Теперь Аимус стал лучшим другом писателя и философа. Они как неразделимое целое беседовали, у них появились общие планы на двоих, и пока друзья путешествовали вместе, ничего их уже не могло разлучить.

Ганс не из робкого десятка, а трусость – не его привилегия. Дорога состояла из массы неурядиц и неожиданных моментов. На одном из полустанков Гансер чуть ли не лишился своих золотых монет, фамильного перстня, а возможно и жизни. Если бы не Аимус, ни о каком путешествии не могло бы быть и речи.

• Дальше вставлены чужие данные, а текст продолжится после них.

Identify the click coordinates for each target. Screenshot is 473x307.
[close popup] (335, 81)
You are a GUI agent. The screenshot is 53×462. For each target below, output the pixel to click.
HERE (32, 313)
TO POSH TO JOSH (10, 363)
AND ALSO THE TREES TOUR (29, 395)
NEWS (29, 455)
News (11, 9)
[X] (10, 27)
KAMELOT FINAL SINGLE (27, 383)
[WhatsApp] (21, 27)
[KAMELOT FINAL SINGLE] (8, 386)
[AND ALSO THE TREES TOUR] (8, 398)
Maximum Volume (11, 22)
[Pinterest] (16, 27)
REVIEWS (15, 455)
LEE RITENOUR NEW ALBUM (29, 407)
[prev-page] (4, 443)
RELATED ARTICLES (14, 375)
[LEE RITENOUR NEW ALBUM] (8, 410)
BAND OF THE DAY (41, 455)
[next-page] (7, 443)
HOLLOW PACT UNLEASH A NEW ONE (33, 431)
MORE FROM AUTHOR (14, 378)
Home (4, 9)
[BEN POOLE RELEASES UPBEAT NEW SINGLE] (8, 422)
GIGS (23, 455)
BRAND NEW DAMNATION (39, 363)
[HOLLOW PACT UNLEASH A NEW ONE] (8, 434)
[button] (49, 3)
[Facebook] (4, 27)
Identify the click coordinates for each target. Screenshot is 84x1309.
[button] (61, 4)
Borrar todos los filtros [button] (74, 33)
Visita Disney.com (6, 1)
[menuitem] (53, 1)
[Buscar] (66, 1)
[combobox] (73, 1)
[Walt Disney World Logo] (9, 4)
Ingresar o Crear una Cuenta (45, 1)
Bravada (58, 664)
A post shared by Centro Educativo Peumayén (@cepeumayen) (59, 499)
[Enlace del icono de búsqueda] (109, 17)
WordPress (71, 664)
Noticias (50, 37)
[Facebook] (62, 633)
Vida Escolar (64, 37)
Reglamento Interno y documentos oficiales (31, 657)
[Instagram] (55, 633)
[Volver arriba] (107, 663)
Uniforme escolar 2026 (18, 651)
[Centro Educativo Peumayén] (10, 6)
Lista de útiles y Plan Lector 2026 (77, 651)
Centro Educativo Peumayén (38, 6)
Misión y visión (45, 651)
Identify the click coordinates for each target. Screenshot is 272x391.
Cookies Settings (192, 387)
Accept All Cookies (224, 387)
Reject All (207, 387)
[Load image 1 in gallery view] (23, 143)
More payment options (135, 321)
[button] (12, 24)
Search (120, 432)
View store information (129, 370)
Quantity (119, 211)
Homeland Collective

Лебединский сидел в тёмном углу харчевни, с аппетитом уплетая за обе щёки горячую солянку. Её насыщенный вкус обжигал губы, но это его не смущало – дни в пути заставили его ценить любую пищу без прикрас. Вокруг него тяжёлым облаком висел густой табачный дым. Мужики за соседними столами, с хриплыми голосами и огрубевшими руками, неторопливо набивали махорку в свои трубки, доставая её из изношенных карманов.